The deadly Ebola epidemic in West Africa has reportedly killed around 8,641 people, according to data from the World Health Organization.
The Ebola virus has also had an effect on animals as it has reportedly been noted as the greatest threat to the survival of great apes, conservationists have warned, according to the U.K.’s The Independent.
“At this moment in time Ebola is the single greatest threat to the survival of gorillas and chimpanzees,” Meera Inglis, a Conservation Policy PHD student at the University of Sheffield, wrote for The Conservation.

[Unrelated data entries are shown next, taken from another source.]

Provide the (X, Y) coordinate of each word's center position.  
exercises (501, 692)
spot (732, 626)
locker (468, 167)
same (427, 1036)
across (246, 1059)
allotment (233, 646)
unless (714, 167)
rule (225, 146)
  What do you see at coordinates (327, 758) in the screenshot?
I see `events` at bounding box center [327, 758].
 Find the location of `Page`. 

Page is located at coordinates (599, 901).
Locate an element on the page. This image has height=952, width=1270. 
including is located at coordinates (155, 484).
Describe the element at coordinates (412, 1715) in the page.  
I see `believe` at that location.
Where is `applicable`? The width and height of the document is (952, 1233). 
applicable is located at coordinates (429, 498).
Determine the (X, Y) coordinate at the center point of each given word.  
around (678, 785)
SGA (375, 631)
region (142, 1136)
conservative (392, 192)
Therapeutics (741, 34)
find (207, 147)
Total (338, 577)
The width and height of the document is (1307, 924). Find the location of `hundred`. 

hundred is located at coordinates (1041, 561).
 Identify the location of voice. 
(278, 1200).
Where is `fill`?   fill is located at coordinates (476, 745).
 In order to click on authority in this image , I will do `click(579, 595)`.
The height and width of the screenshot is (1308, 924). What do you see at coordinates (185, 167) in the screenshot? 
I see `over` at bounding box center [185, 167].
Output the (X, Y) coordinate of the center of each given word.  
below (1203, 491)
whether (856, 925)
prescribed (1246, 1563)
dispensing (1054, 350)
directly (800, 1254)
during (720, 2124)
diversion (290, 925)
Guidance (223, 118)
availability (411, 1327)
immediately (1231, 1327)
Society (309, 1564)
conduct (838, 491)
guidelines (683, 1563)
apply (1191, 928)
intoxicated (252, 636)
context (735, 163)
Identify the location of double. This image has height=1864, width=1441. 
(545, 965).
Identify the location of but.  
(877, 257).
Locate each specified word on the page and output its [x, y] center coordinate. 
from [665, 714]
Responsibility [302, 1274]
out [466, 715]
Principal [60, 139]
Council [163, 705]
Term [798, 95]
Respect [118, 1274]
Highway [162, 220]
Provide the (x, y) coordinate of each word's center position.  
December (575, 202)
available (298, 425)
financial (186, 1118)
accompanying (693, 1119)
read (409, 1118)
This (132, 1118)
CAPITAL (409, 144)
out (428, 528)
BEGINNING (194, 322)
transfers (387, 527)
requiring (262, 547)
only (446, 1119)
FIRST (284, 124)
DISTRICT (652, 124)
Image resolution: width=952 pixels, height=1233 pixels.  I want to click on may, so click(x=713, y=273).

Ria Ghai, an ecologist, reportedly wrote in an article for the Jane Goodall Institute that a third of the world’s chimpanzees and gorillas have died from the Ebola virus since the 1990s.
“Unlike human epidemics, wild ape epidemics tend to go unnoticed for months or even years,” wrote Ghai, according to the National Post.
She added, “Outbreaks of Ebola are infrequent, but many wildlife populations are unmonitored. Therefore, infection of a single member of a highly affiliative animals species like chimpanzees can lead to population-level spread, especially if carcasses are left uncollected to be handled or scavenged by other animals.”
According to WWF, a 1994 Ebola outbreak in Mikebe, in Northern Gabon, reportedly “wiped out the entire population of what used to be the second largest protected population of gorillas and chimpanzees in the world.”
A study published in the journal Science in 2006 reportedly suggested that 5,000 gorillas were killed in Gabon and Congo by the Zaire strain of Ebola in 2002 and 2003.
Inglis has reportedly suggested that a long-term strategy would be to restore forest habitat “as larger forested areas would reduce the chances of infected animals coming into contact with one another.”